Information provided>

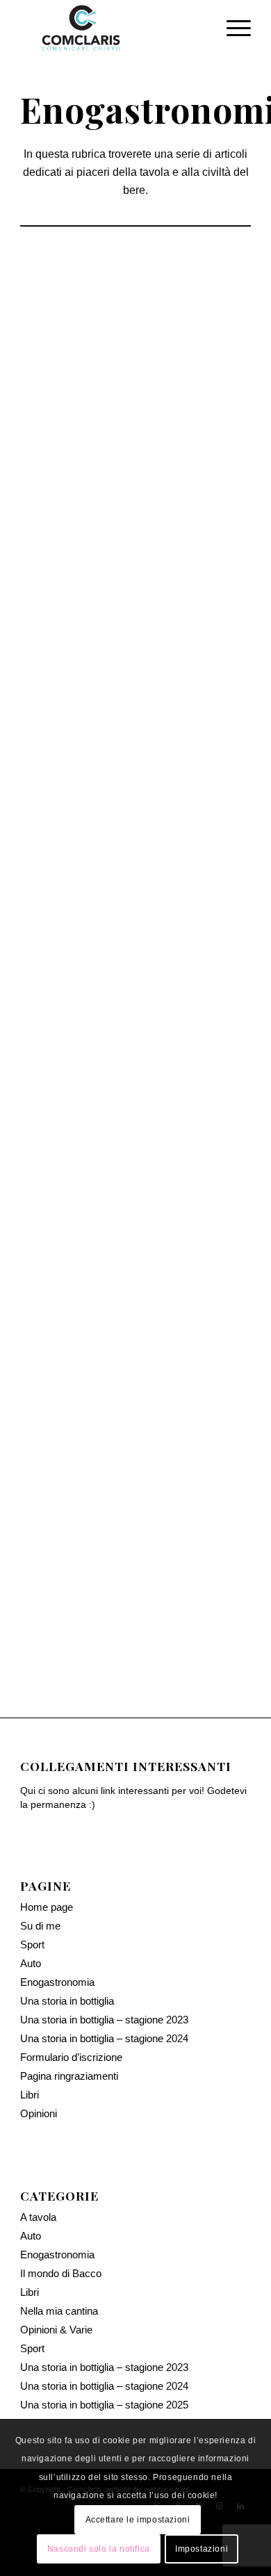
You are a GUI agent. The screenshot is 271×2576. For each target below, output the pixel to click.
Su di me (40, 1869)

...

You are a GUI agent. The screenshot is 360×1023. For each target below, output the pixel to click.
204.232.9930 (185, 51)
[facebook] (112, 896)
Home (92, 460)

About this exercise> Go through the records and count the lines that include "pixel", then give only that number.

Reply> 2